- **What you are asked to do**:
Set out exactly, line by line, the stretch of data below that begins at the line containing "Ангелы тиффани большие (105, 188)" and ends at the line containing "[Электронная почта] (667, 1327)", with both ends kept.

** Data to process follows **

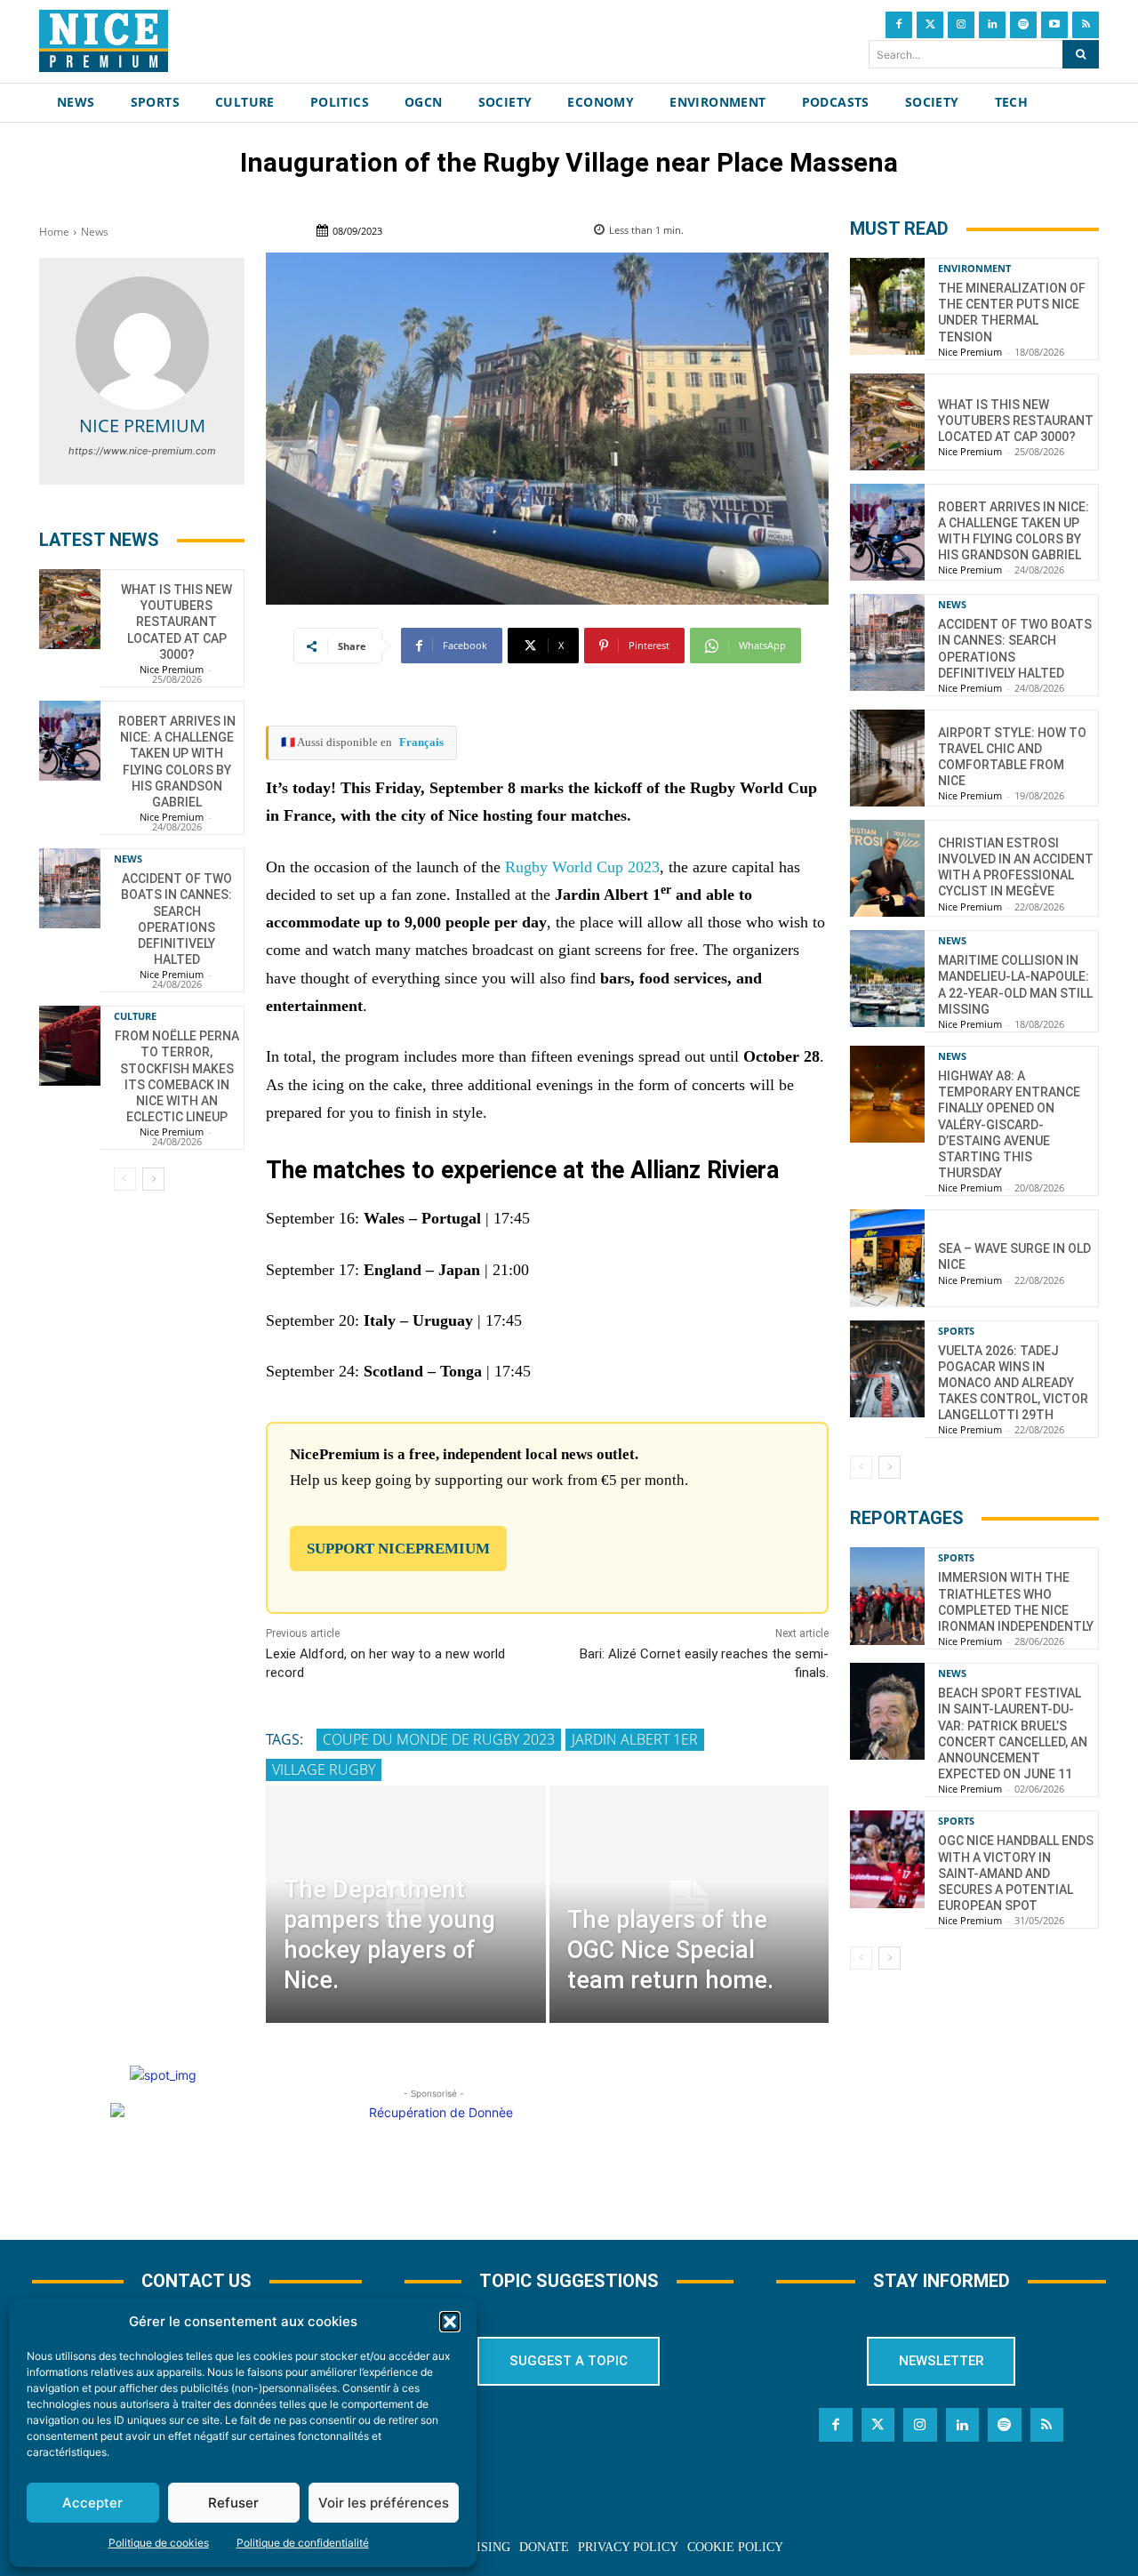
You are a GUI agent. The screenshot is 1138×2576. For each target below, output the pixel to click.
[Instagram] (961, 25)
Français (421, 742)
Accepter (92, 2502)
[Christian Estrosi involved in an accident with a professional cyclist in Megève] (887, 868)
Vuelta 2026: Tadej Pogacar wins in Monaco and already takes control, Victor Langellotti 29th (1013, 1383)
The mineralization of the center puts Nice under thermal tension (1012, 312)
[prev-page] (125, 1179)
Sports (956, 1331)
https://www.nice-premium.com (142, 451)
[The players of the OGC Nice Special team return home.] (689, 1904)
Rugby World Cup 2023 (582, 867)
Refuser (233, 2502)
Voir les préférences (383, 2502)
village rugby (323, 1769)
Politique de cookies (158, 2542)
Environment (974, 268)
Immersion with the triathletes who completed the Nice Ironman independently (1016, 1601)
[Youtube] (1054, 25)
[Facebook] (899, 25)
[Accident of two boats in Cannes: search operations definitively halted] (69, 888)
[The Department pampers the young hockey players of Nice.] (405, 1904)
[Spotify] (1023, 25)
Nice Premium (142, 425)
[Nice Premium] (142, 343)
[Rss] (1085, 25)
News (94, 231)
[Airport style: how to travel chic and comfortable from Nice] (887, 758)
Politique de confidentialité (302, 2542)
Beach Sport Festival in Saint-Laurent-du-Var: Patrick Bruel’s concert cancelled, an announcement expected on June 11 (1012, 1733)
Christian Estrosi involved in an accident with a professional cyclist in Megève (1016, 867)
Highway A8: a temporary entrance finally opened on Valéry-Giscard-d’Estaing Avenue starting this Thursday (1009, 1124)
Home (54, 231)
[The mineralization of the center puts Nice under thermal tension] (887, 306)
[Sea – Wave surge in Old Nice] (887, 1257)
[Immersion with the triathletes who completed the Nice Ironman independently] (887, 1595)
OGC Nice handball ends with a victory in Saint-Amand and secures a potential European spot (1016, 1873)
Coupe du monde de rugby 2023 (439, 1739)
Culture (135, 1016)
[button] (450, 2322)
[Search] (1080, 54)
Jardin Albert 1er (635, 1739)
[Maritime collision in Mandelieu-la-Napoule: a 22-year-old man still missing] (887, 978)
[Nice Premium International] (103, 41)
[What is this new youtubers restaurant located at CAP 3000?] (69, 609)
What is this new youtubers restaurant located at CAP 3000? (176, 622)
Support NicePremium (398, 1548)
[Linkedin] (992, 25)
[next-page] (153, 1179)
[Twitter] (930, 25)
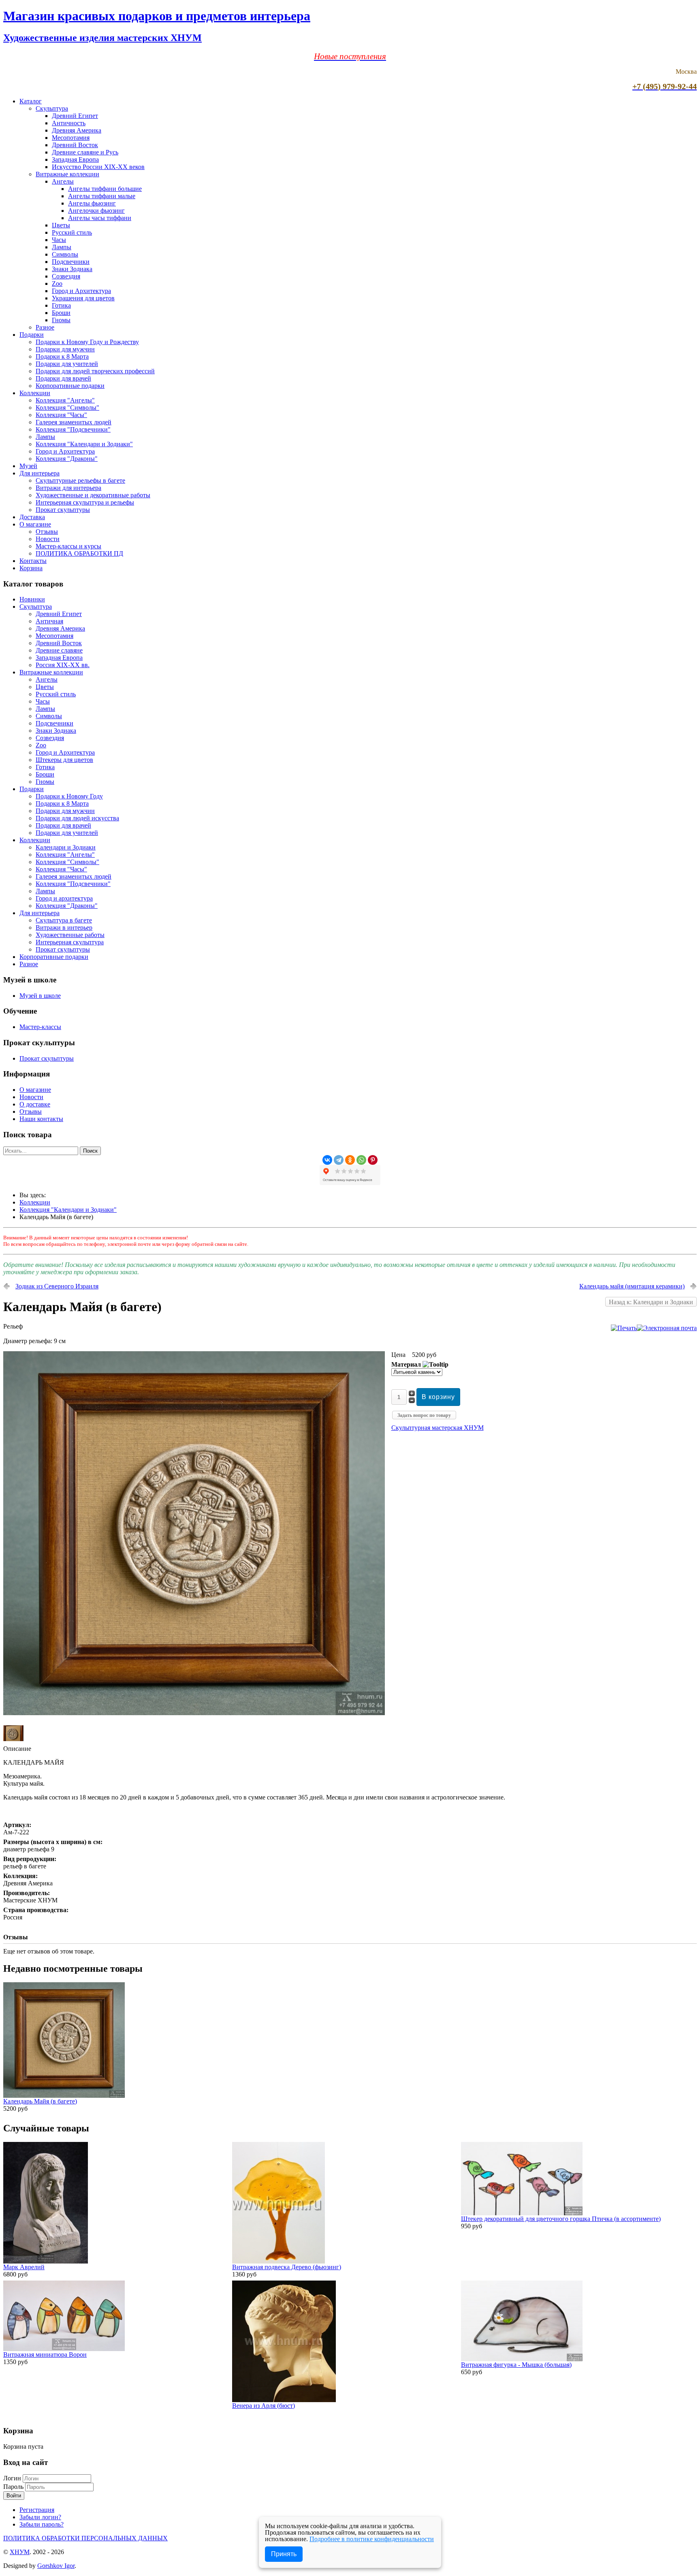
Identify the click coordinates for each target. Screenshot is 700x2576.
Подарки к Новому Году (69, 796)
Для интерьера (39, 473)
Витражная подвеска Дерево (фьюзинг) (286, 2267)
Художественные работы (70, 934)
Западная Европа (75, 159)
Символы (65, 254)
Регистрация (36, 2509)
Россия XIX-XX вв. (63, 664)
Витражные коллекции (67, 174)
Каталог (30, 101)
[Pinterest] (373, 1160)
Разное (45, 327)
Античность (68, 123)
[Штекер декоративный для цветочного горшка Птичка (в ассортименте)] (522, 2213)
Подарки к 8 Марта (62, 356)
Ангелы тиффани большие (105, 188)
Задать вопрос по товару (424, 1415)
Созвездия (66, 276)
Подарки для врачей (63, 378)
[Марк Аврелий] (45, 2261)
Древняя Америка (76, 130)
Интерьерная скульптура (70, 942)
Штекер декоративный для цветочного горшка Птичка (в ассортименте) (561, 2218)
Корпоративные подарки (70, 385)
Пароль (14, 2486)
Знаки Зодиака (72, 268)
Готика (61, 305)
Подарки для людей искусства (77, 818)
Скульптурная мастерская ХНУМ (437, 1427)
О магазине (35, 524)
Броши (61, 312)
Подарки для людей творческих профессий (95, 371)
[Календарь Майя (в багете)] (194, 1712)
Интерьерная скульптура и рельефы (85, 502)
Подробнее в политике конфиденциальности (371, 2538)
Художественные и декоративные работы (93, 495)
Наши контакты (41, 1118)
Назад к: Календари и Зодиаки (651, 1302)
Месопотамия (71, 137)
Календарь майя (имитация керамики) (632, 1286)
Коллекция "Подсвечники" (73, 429)
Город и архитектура (64, 898)
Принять (284, 2553)
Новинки (32, 599)
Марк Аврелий (24, 2267)
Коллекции (34, 392)
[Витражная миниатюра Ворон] (64, 2348)
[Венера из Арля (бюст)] (284, 2399)
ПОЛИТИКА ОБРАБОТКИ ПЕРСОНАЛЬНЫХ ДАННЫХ (85, 2538)
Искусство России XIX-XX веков (98, 166)
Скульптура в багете (64, 920)
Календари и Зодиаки (66, 847)
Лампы (61, 247)
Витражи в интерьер (64, 927)
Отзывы (47, 531)
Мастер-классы (40, 1026)
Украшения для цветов (83, 298)
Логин (12, 2478)
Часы (59, 239)
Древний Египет (75, 115)
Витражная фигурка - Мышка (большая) (516, 2364)
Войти (13, 2496)
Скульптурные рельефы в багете (80, 480)
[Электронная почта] (667, 1327)
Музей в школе (40, 995)
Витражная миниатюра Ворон (45, 2354)
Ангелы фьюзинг (92, 203)
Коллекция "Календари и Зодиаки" (84, 444)
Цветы (61, 225)
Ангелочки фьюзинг (96, 210)
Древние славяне (59, 650)
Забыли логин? (40, 2517)
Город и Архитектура (81, 290)
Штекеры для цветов (64, 759)
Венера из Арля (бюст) (263, 2405)
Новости (48, 538)
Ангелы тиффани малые (101, 196)
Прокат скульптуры (63, 509)
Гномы (61, 320)
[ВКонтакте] (327, 1160)
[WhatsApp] (361, 1160)
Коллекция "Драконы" (67, 458)
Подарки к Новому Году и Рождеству (87, 341)
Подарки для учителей (67, 363)
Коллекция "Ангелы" (65, 400)
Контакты (33, 560)
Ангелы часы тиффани (99, 217)
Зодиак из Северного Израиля (56, 1286)
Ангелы (63, 181)
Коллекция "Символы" (67, 407)
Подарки (31, 334)
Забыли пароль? (41, 2524)
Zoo (57, 283)
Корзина (31, 568)
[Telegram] (339, 1160)
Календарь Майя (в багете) (40, 2101)
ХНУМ (20, 2551)
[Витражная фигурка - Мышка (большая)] (522, 2359)
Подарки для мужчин (65, 349)
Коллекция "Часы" (61, 414)
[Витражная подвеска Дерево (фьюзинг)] (278, 2261)
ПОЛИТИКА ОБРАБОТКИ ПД (79, 553)
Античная (49, 621)
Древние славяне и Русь (85, 152)
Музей (28, 465)
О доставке (34, 1104)
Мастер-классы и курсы (68, 546)
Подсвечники (71, 261)
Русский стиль (72, 232)
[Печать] (624, 1327)
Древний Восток (75, 144)
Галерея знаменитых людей (73, 422)
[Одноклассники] (350, 1160)
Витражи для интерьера (68, 487)
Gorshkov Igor (56, 2565)
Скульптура (52, 108)
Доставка (32, 516)
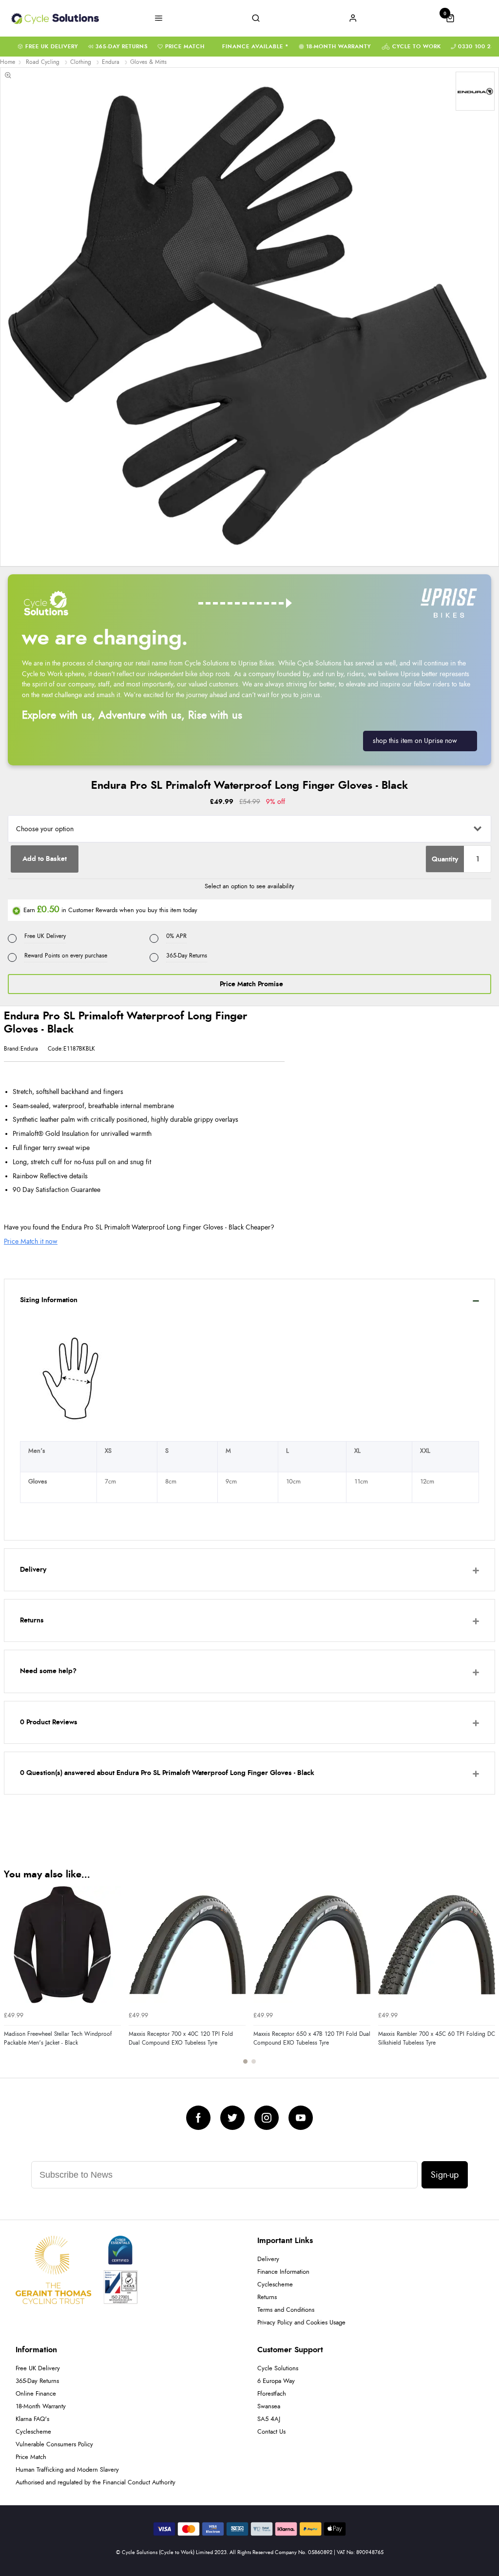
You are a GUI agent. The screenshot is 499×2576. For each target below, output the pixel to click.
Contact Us (271, 2432)
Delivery (268, 2259)
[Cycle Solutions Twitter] (232, 2118)
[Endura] (475, 91)
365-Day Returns (122, 46)
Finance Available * (255, 46)
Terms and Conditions (285, 2310)
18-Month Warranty (338, 46)
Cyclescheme (275, 2285)
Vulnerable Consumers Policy (54, 2444)
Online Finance (36, 2394)
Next (486, 1981)
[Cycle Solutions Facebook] (198, 2118)
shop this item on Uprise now (415, 740)
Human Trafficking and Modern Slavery (67, 2470)
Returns (267, 2297)
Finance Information (283, 2272)
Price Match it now (31, 1241)
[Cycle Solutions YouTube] (300, 2118)
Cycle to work (416, 46)
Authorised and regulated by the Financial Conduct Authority (95, 2482)
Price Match (185, 46)
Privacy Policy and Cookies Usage (301, 2323)
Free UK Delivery (51, 46)
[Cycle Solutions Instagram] (266, 2118)
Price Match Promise (251, 984)
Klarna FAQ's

** End of Data to process **

- **Worked solution**:
Ангелы тиффани большие (105, 188)
Задать вопрос по товару (424, 1415)
Созвездия (66, 276)
Подарки для врачей (63, 378)
[Марк Аврелий] (45, 2261)
Древняя Америка (76, 130)
Интерьерная скульптура (70, 942)
Штекер декоративный для цветочного горшка Птичка (в ассортименте) (561, 2218)
Корпоративные подарки (70, 385)
Пароль (14, 2486)
Знаки Зодиака (72, 268)
Готика (61, 305)
Подарки для людей искусства (77, 818)
Скульптурная мастерская ХНУМ (437, 1427)
О магазине (35, 524)
Броши (61, 312)
Подарки для людей творческих профессий (95, 371)
[Календарь Майя (в багете)] (194, 1712)
Интерьерная скульптура и рельефы (85, 502)
Подробнее в политике конфиденциальности (371, 2538)
Художественные и декоративные работы (93, 495)
Наши контакты (41, 1118)
Назад к: Календари и Зодиаки (651, 1302)
Месопотамия (71, 137)
Календарь майя (имитация керамики) (632, 1286)
Коллекция "Подсвечники" (73, 429)
Город и архитектура (64, 898)
Принять (284, 2553)
Новинки (32, 599)
Марк Аврелий (24, 2267)
Коллекции (34, 392)
[Витражная миниатюра Ворон] (64, 2348)
[Венера из Арля (бюст)] (284, 2399)
ПОЛИТИКА ОБРАБОТКИ ПЕРСОНАЛЬНЫХ ДАННЫХ (85, 2538)
Искусство России XIX-XX веков (98, 166)
Скульптура в багете (64, 920)
Календари и Зодиаки (66, 847)
Лампы (61, 247)
Витражи в интерьер (64, 927)
Отзывы (47, 531)
Мастер-классы (40, 1026)
Украшения для цветов (83, 298)
Логин (12, 2478)
Часы (59, 239)
Древний Египет (75, 115)
Витражная фигурка - Мышка (большая) (516, 2364)
Войти (13, 2496)
Скульптурные рельефы в багете (80, 480)
[Электронная почта] (667, 1327)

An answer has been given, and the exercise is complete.